A couple of weeks ago, I made the trite observation that the French cityscape of burned out cars and smashed shop windows would make an impressive steeplechase for the riders of hobbyhorses of all colours.
Here’s a new horse in the race: an interesting riposte to the peddlers of the “European Intifada” theory, for all you libertarians. Reason editor, Orange Méchanique, reckons that Burgess’s A Clockwork Orange provides the template for the French riots:
What makes Alex an engaging narrator, though, is not just his linguistic invention or the mordant wit of his observations, but that he harbors no illusions about the world he lives in—an overwhelmed, politically calcified welfare state where teenagers menace the streets when they’re not being shuffled between public schools and juvenile detention centers. From page one, Alex recognizes a central fact about the state that provides his food, shelter, schooling, and jail time: The people in charge don’t give a crap whether he lives or dies. They don’t even care, really, whether he commits crimes. They just want to make sure he doesn’t cause them trouble.

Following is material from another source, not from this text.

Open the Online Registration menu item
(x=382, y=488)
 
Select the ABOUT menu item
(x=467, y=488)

Of course, the state has to be seen taking care of business, and Alex regularly bumps up against authority figures whom he views with wry bemusement. He is officially in the charge of a probation officer (or, in one of the book’s brilliantly anodyne euphemisms, “Post-Corrective Adviser”) named Mr. P.R. Deltoid—”an overworked veck with hundreds on his books.” In an unnecessary gloss, the film makes it clear that Mr. Deltoid is sexually interested in Alex, but the character functions better as merely a self-interested, self-pitying public servant. As he puts it:
“Just watch it, that’s all, yes. We know more than you think, little Alex.” Then he said, in a goloss of great suffering, but still rocking away: “What gets into you all? We study the problem and we’ve been studying it for damn well near a century, yes, but we get no farther with our studies. You’ve got a good home here, good loving parents, you’ve got not too bad a brain. Is it some devil that crawls into you?”
You could hear echoes of that despair in recent weeks, as liberals expressed surprise at the burning of public schools and civic centers. After all, why would these crazy kids destroy the very bounty that the state has provided for them? Burgess’ supreme insight was that, despite the popularity of the phrase “grinding poverty,” poverty in a modern state is almost never grinding. One of my first reactions, when watching the Kubrick movie in high school, was to envy Alex the vast amount of leisure time his truant lifestyle seemed to afford him. What drives the rioters in France may be Islam, it may be a lack of opportunity, or the disrespect of the wider culture, or alienation from the keepers of “Gallic pride” (whatever that is). It’s probably some combination of all those things, and a few others. The one thing that definitely isn’t driving any of the rioters is an empty stomach.
The clash-of-civilizationists have one important point: The London bombers, the murderers of Theo van Gogh, and the banlieu rioters are all Muslims, and it’s vain to deny this connection. (Then again, it’s not clear that anybody is denying it: After about the fiftieth media story berating the media for ignoring the story, I’m starting to smell a rat.)
But there is an even clearer pattern of a welfare structure that sings the praises of the nation while discouraging recipients from feeling any connection to the nation—a one-size-fits-all style of governance that cultivates, if it doesn’t actually breed, anti-social behavior. The French government makes a particularly choice target for schadenfreude: With one hand it fails to make cité residents to feel like full citizens (by, for example, ensuring an Arabic-sounding name is not a barrier to a good job), and on the other it enforces fake national unity on pointless matters (by banning headscarves in public schools). But the pattern repeats itself everywhere the state provides for the basic needs of its outsider groups while standing in the way of their pursuit of happiness.